WHAT THE TASK REQUIRES — Could you lay out each line of the items below as a Markdown table with two columns, Row and Line, numbering the rows and dropping blank lines? Leave the pictures out of the table.

DATASET RECORDS —
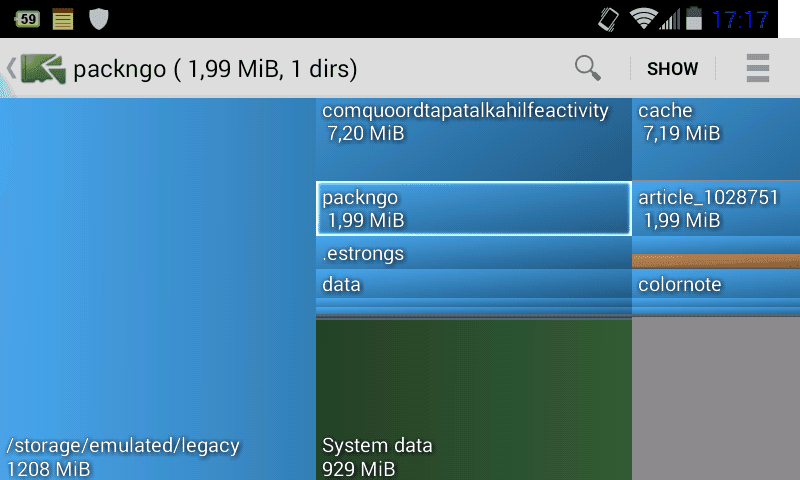This screenshot has width=800, height=480.
Task: Select the data folder block
Action: click(x=473, y=284)
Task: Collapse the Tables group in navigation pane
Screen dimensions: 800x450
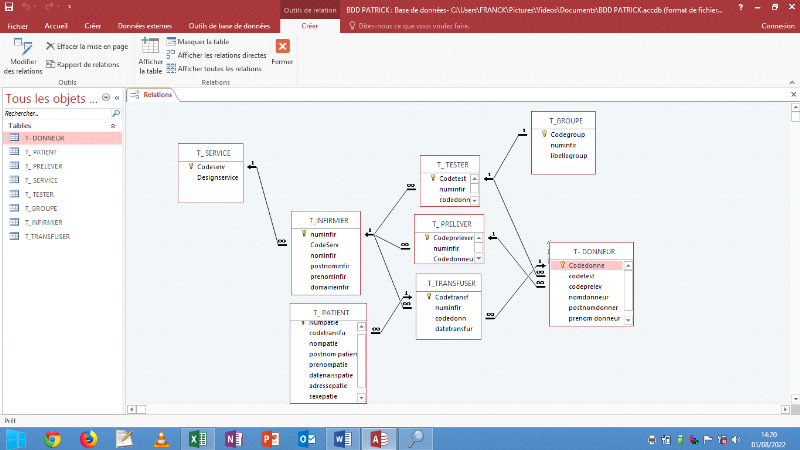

SOLUTION BELOW —
| Row | Line |
|---|---|
| 1 | This screenshot has width=800, height=480. |
| 2 | Task: Select the data folder block |
| 3 | Action: click(x=473, y=284) |
| 4 | Task: Collapse the Tables group in navigation pane |
| 5 | Screen dimensions: 800x450 |